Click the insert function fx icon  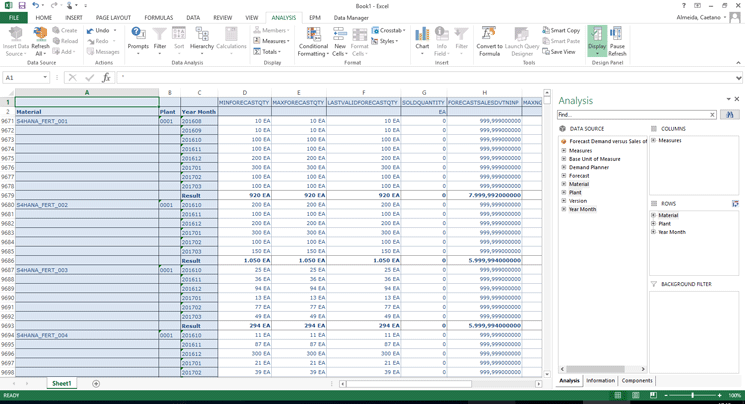(106, 77)
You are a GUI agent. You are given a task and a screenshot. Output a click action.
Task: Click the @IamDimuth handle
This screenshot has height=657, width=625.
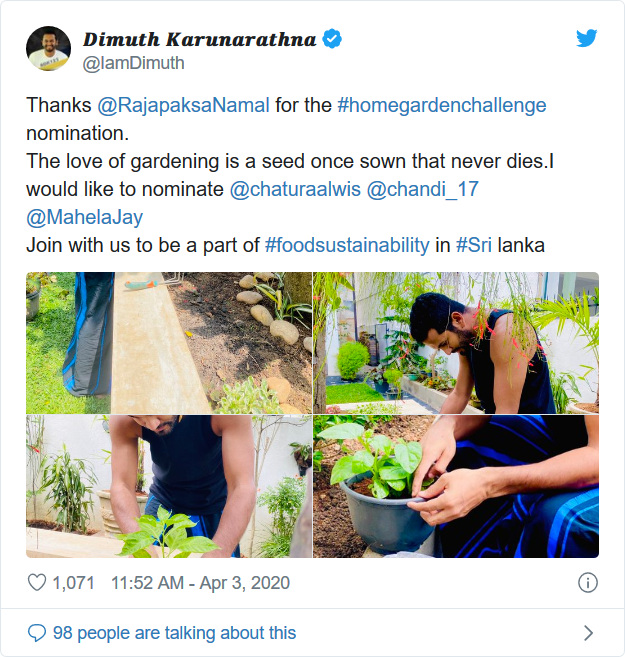click(133, 63)
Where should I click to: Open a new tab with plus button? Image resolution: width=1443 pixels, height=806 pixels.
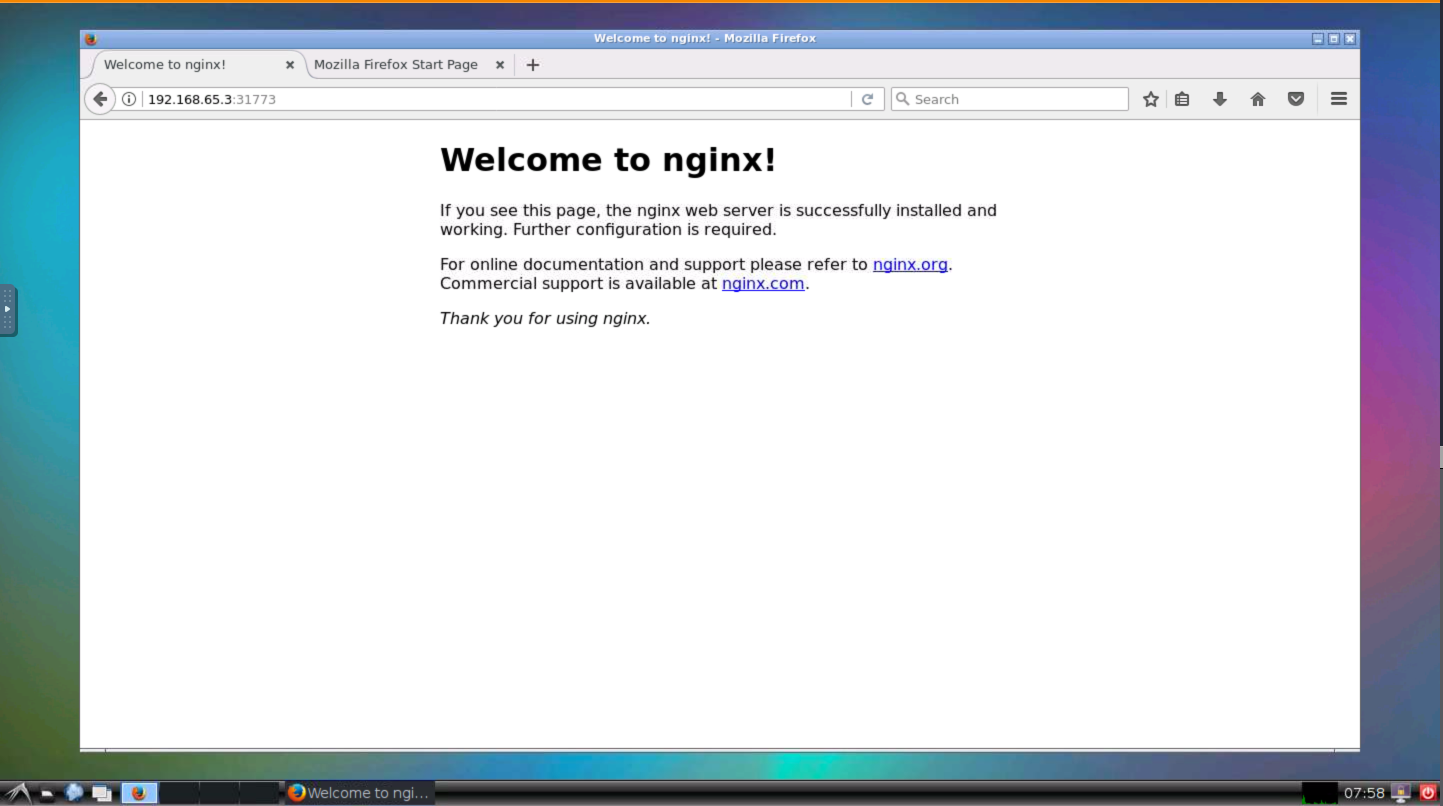pos(533,65)
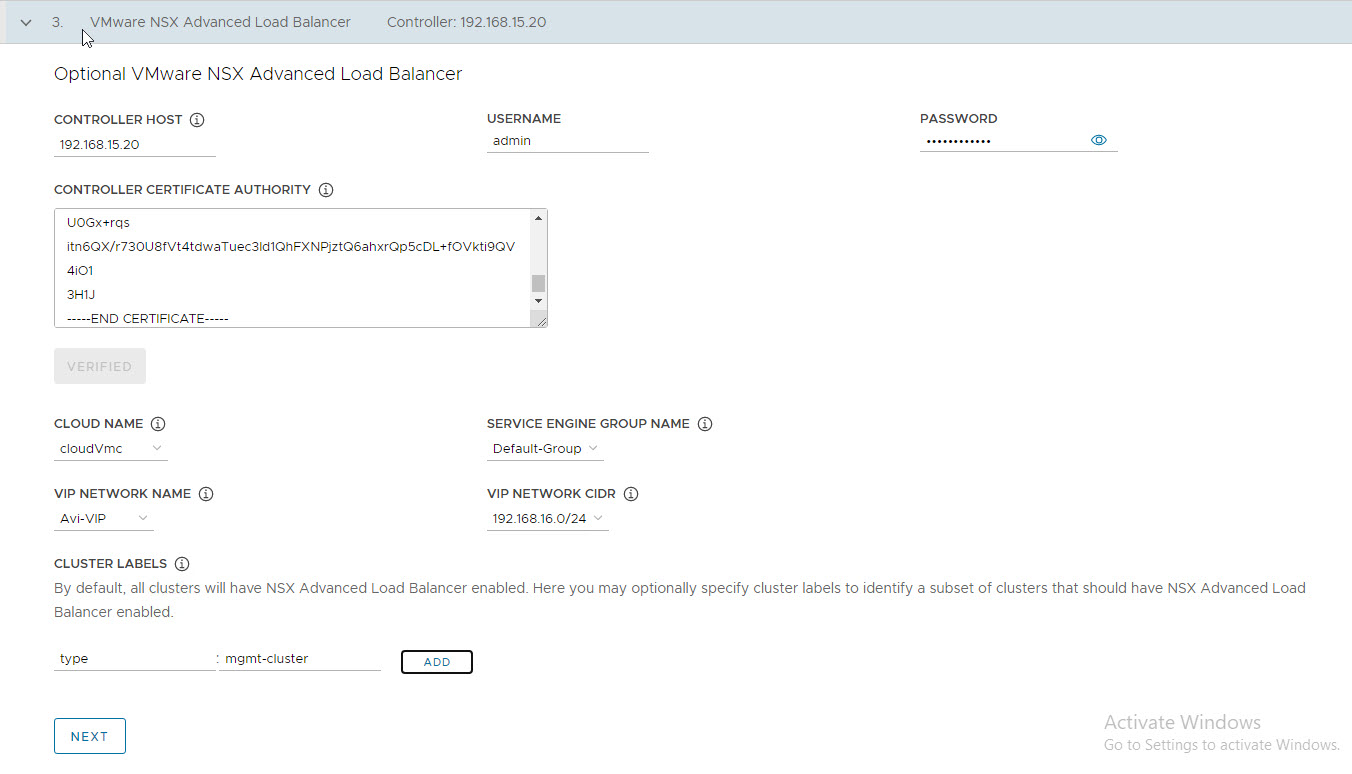
Task: Open the Service Engine Group dropdown
Action: tap(545, 449)
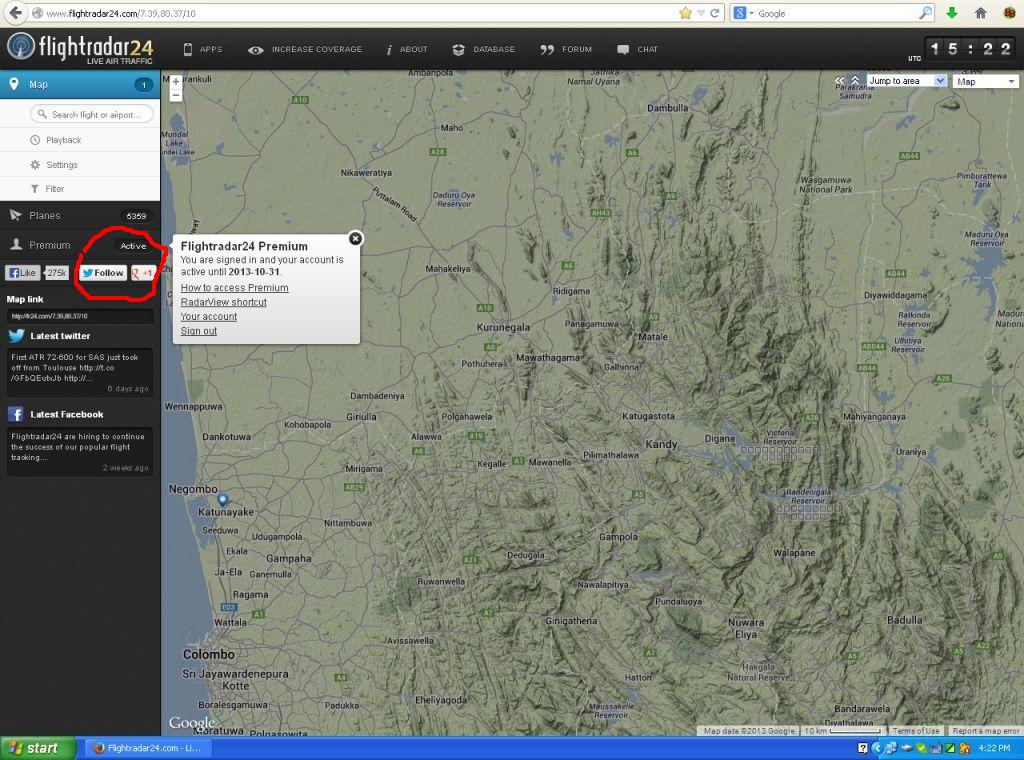Viewport: 1024px width, 760px height.
Task: Click the Katunayake airport pin marker
Action: tap(223, 500)
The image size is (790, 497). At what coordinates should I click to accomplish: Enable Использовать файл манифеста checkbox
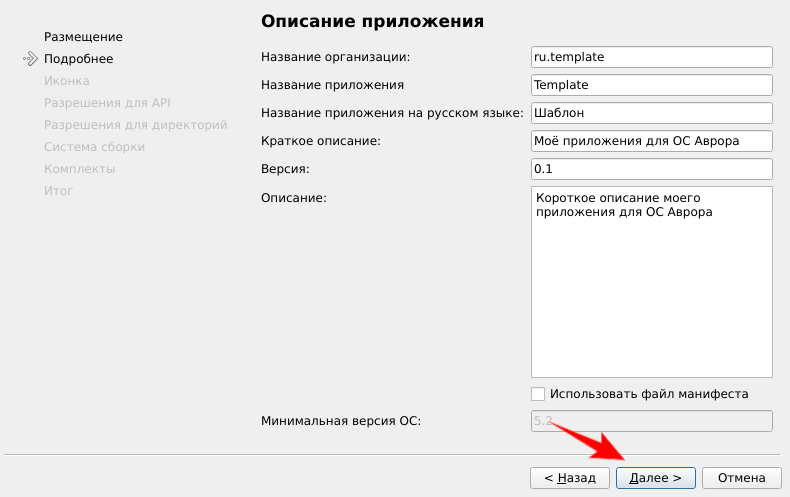(x=539, y=394)
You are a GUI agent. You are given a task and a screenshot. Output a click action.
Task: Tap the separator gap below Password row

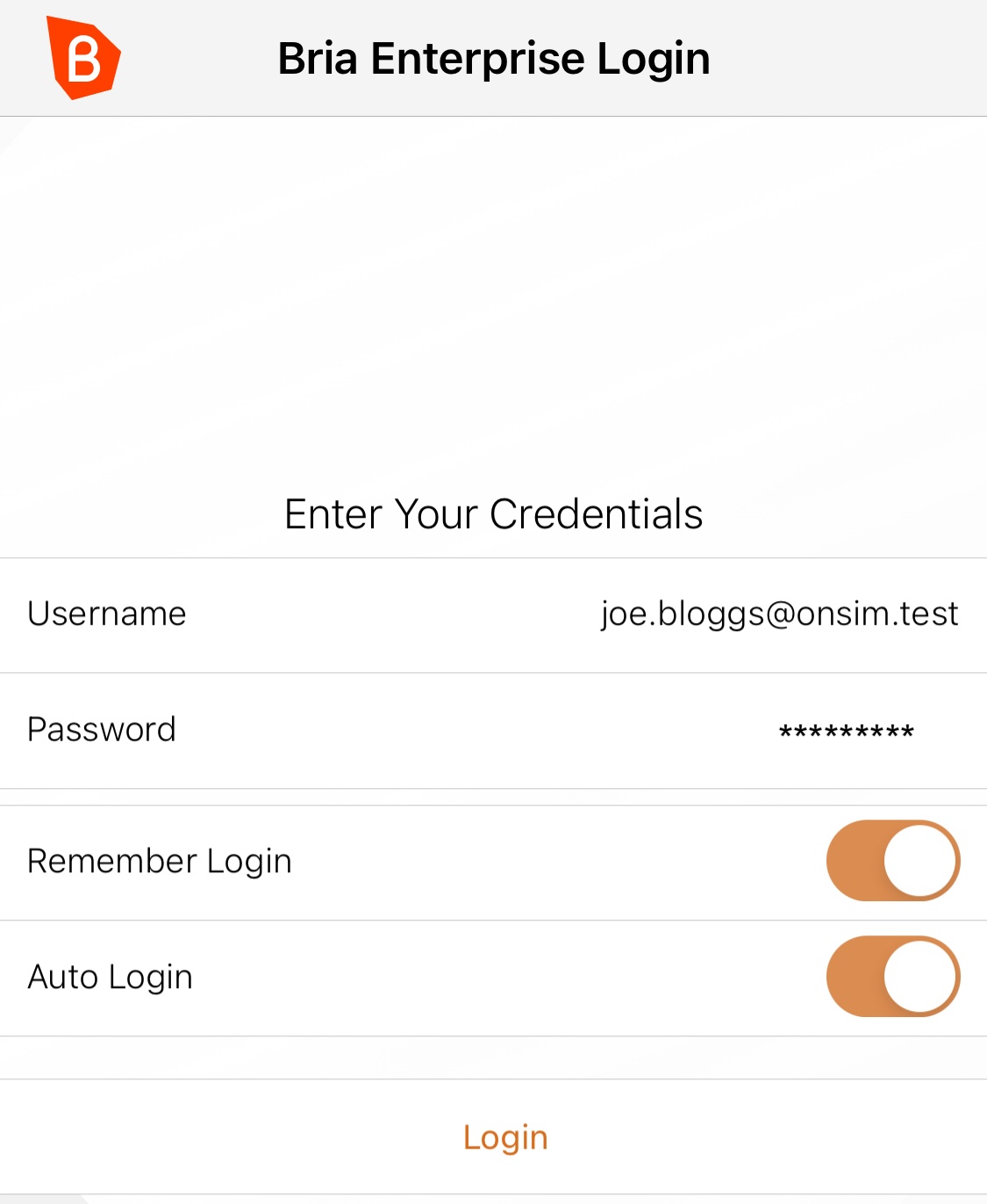click(493, 797)
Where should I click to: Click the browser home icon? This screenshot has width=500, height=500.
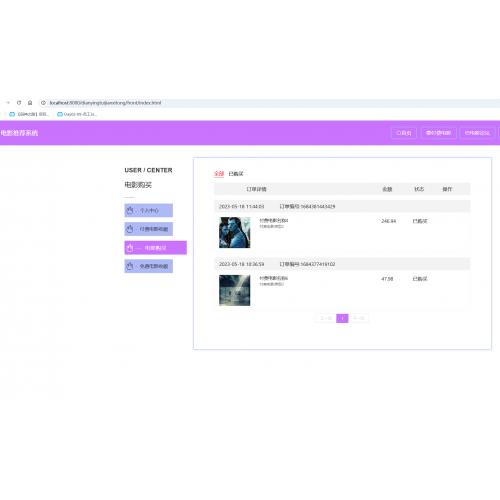tap(30, 103)
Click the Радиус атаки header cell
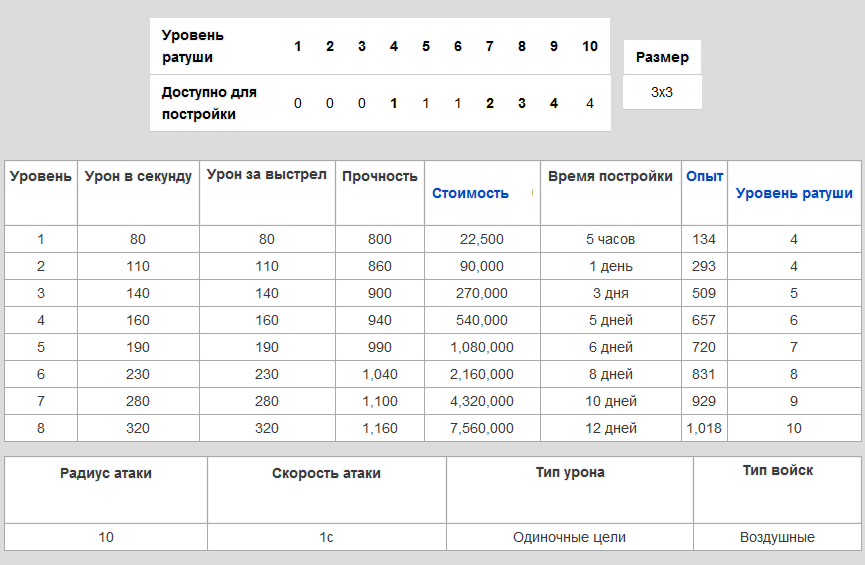 (x=106, y=474)
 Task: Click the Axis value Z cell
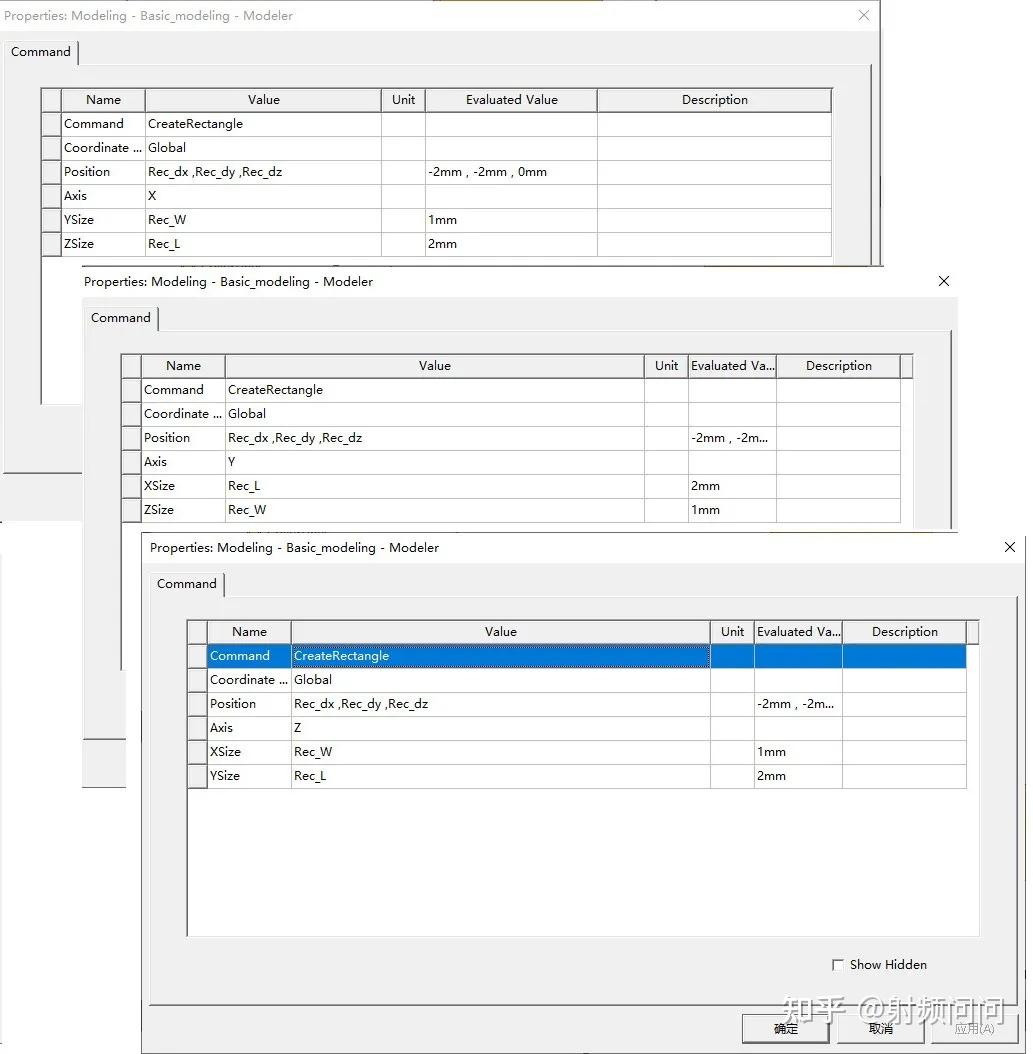coord(501,728)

● **TASK DESCRIPTION**:
The copy should hold exactly the lines from the one containing "Click the Радиус атаки header cell" through the final line of the records above, both ends included, and no picture.

● **EXPECTED ANSWER**:
Click the Радиус атаки header cell
 (x=106, y=474)
 Task: Click the Axis value Z cell
coord(501,728)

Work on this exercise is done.